Ellsworth Kelly at Matthew Marks

Ellsworth Kelly has been exhibiting for longer than most of us have been alive, so it seems pointless to cavil about the work. If I sound less than enthusiastic, that’s both true and not true.

I am not a fan of his paintings. They leave me completely unmoved. But his works on paper, over half a century old, still jump off the wall.

Ellsworth Kelly installation at Matthew Marks Gallery, up through April 11


Let’s start with the paintings. In the large gallery at 522 W. 22nd Street, eight works from 2007 and 2008—each a colored rectangle of stretched canvas placed diagonally atop a more square rectangle of white canvas—are meant to challenge your perception of shape and space. While I always like seeing color and shape, I have to admit that I'm not particularly challenged by this work. But their installation in this gallery provides an experience.

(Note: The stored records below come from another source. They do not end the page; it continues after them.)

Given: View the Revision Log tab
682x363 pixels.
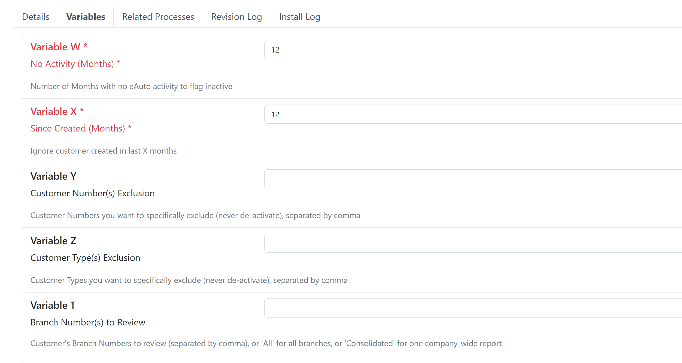Looking at the screenshot, I should coord(236,16).
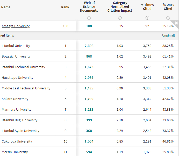Sort by Times Cited column header
The height and width of the screenshot is (156, 179).
tap(147, 7)
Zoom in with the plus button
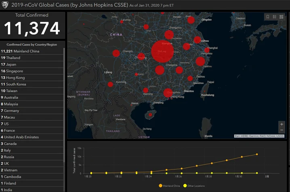Image resolution: width=290 pixels, height=192 pixels. [x=282, y=124]
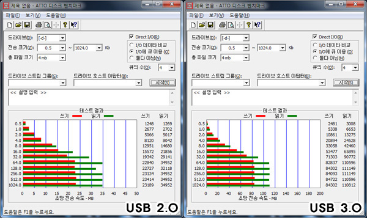Click What's This pointer icon in USB 3.0 window
Viewport: 367px width, 220px height.
point(258,25)
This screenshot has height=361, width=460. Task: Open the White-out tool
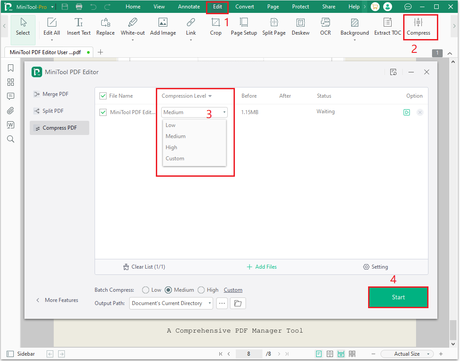click(x=132, y=27)
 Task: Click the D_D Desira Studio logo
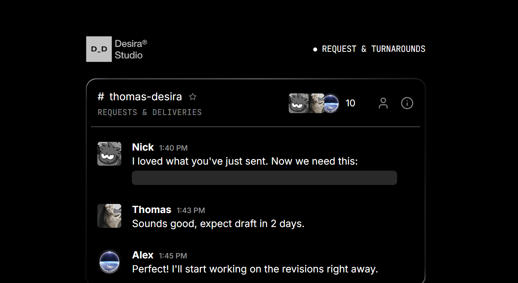[117, 49]
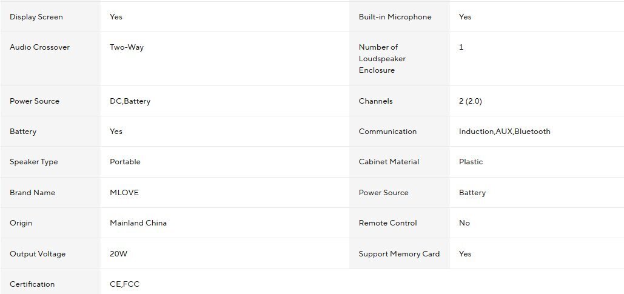Image resolution: width=624 pixels, height=294 pixels.
Task: Select the Audio Crossover label cell
Action: [x=39, y=47]
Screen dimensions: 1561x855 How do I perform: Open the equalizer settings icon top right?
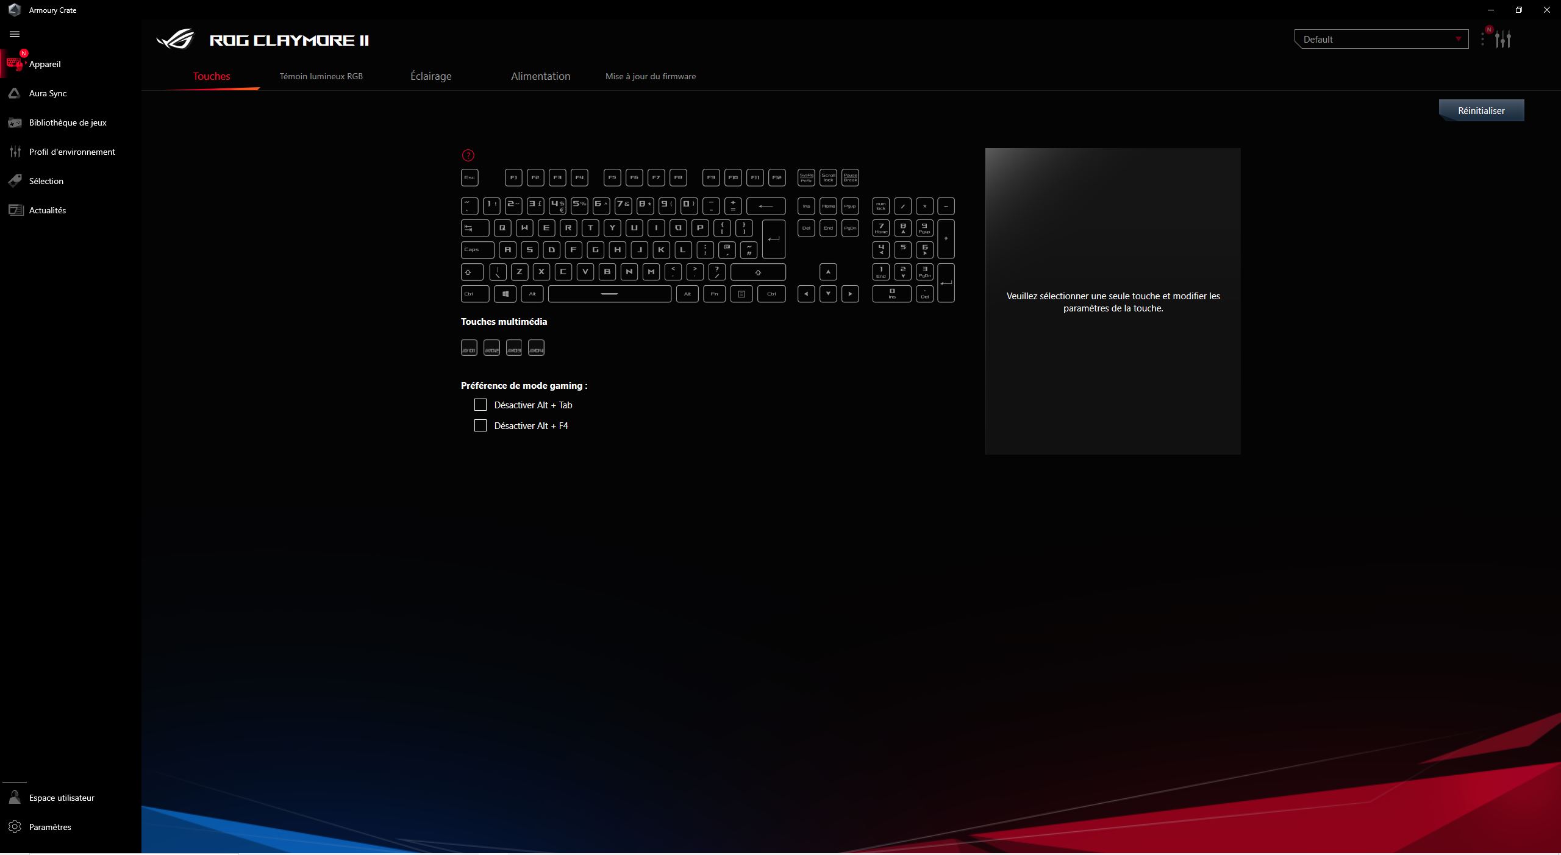point(1503,40)
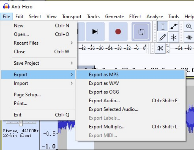Click the track pan slider handle
The image size is (194, 150).
(21, 123)
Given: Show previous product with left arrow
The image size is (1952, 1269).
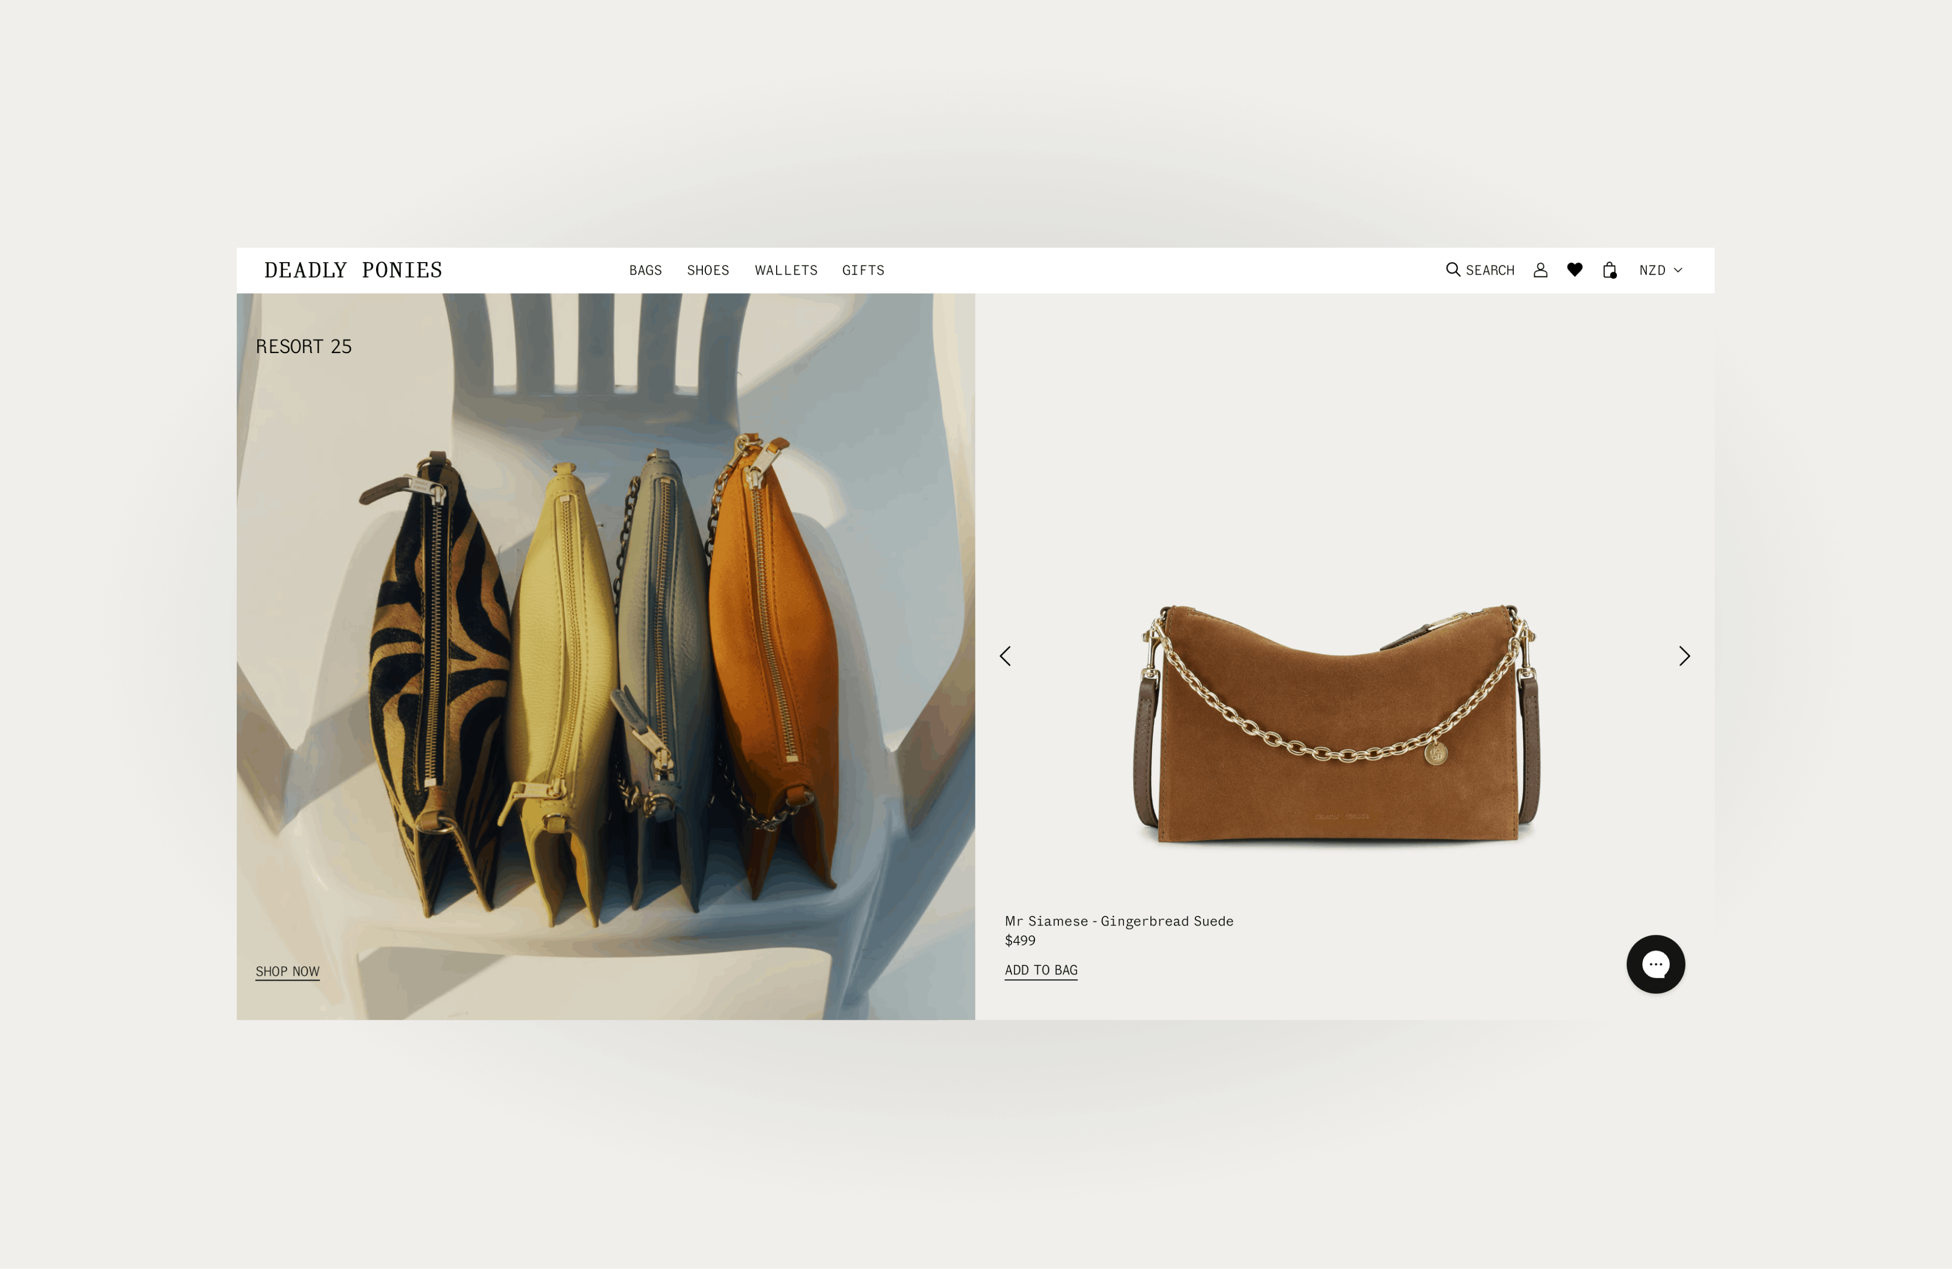Looking at the screenshot, I should click(x=1006, y=655).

The illumination from the skylights creates luminous parallelograms that float like visual echoes above the pigmented shapes, which hover slightly away from the wall. But you have to stand at a remove--as I did to shoot the photographs--to take in the mise-en-scene. Once you break through the fourth wall, so to speak, the drama is gone.


Now let me do a 180 and say that I love the works on paper, on view in the small space next door at #525. Created between 1954 and 1962, these small framed works in gouache (or oil, ink and/or graphite) feature shapes, abstracted from natural forms, as well as some purely geometric compositions. They are intimate, inquisitive, fresh, still resonating with energy.

You can see some excellent installation shots on the gallery website, but let me show you a few up close:

In the gouache-on newsprint drawing above, I can't help but think of Jasper Johns's encaustic on newsprint Green Target. Johns and Kelly are contemporaries; I think they might even have been living on Coenties Slip downtown at the same time, so the visual connection might have been borne of geographic proximity
You're seeing some reflection in the glass from across the gallery--visible in the other pictures as well, even though I shot each individual work at an angle

Each of these works is about 14 x 16 inches. Look closely at the one above and you'll see that the same yellow rectangle which appears as a painting in the top photograph also appears here. Can you make it out? Here it's on a same-yellow ground, and of course it's much smaller, but it's interesting to see how Kelly's layered shapes have recurred

I love these variations on a theme


And there's that yellow rectangle again, below:



Anonymous said...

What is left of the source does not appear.